Вторым фактором, пошедшим на пользу большевикам, оказалась неспособность Временного правительства созвать Учредительное собрание, что оно торжественно обещало сделать, принимая власть в марте. Только Учредительное собрание могло придать статус легитимности новой российской государственности. Вне всякого сомнения, если бы выборы в Учредительное собрание удалось провести, пока Временное правительство оставалось у власти, большинство в нем досталось бы соперникам большевиков эсерам. И если бы такое случилось, большевики едва ли смогли бы утверждать, будто они и только они являются подлинными представителями народа. Но правительство замешкалось с проведением выборов, потому что у него вечно находились более срочные дела, и это дало в руки большевикам бесценное оружие, позволив им утверждать, что правительство страшится выборов и только передача власти Советам, осуществленная большевиками, сможет гарантировать своевременные выборы в Учредительное собрание.

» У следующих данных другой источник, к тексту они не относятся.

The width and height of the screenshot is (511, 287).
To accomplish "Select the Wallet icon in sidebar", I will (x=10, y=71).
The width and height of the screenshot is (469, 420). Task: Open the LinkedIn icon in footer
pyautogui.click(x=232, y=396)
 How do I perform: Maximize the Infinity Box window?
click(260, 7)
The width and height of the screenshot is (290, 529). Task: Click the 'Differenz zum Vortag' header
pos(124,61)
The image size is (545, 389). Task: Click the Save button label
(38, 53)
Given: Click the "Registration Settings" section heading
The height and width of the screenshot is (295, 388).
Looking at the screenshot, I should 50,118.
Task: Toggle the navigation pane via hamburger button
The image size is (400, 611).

Третьим фактором, самым непосредственным образом повлиявшим на успех октябрьского переворота, — был так называемый мятеж Корнилова. Это крайне сложный эпизод революции, и в исторической литературе он находит, главным образом, совершенно неправильную оценку. Корнилова, как правило, изображают генералом-контрреволюционером, вознамерившимся свергнуть демократическое правительство и установить собственную диктатуру. Такая версия неверна, а своим широким распространением она обязана тому, скорее нехарактерному, обстоятельству, что она служила интересам обоих заклятых врагов — и Временного правительства, и большевиков.

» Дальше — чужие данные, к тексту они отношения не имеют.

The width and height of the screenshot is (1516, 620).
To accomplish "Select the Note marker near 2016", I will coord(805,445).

В рамках данной работы у меня нет возможности обсудить этот инцидент во всех деталях. Достаточно упомянуть, что все произошло в результате сложной интриги, затеянной Керенским, который, чувствуя, как почва уходит у него из-под ног, захотел заручиться поддержкой Советов и в то же самое время избавиться от генерала, которого стал рассматривать в качестве опасного соперника.

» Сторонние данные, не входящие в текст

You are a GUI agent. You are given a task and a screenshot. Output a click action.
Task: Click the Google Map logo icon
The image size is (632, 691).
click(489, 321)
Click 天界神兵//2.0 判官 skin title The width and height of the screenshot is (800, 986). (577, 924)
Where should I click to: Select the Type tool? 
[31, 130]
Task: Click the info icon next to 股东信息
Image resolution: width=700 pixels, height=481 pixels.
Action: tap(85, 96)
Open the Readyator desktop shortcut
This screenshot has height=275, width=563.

Корнилов, которого Керенский назначил главнокомандующим после провала июльского путча, являлся скорее простодушным военачальником, пользовался широкой популярностью в армии, был страстным патриотом, однако искусства политика ему не хватало. Его ужасал распад и самого государства, и его любимой армии. Убежденный, что Корнилов является наиболее подходящим кандидатом в диктаторы со стороны всех консервативно настроенных сил, стремящихся к военному перевороту, Керенский обманным путем заставил его послать войска в Петроград, якобы для помощи в подавлении очередного большевистского путча. После того, как Корнилов выполнил этот приказ, Керенский обвинил его в том, будто он хочет захватить столицу, свергнуть правительство и взять власть в свои руки. Доказательства какого бы то ни было заговора со стороны Корнилова отсутствуют; зато имеется множество доказательств того, что Керенский вел двойную игру. Однако, к несчастью для премьер-министра, его конфликт с главнокомандующим не помог ему укрепить собственные политические позиции. Наоборот: этот конфликт снабдил большевиков доказательством того, что контрреволюция и впрямь надвигается, и настроил враждебно по отношению к Керенскому вооруженные силы, которые только и могли спасти его от очередного покушения на власть со стороны большевиков, как они уже поступили в июле. В октябре же, когда Керенскому вновь понадобилась помощь войск в борьбе с путчистами, они предпочли не расслышать его страстных заклинаний.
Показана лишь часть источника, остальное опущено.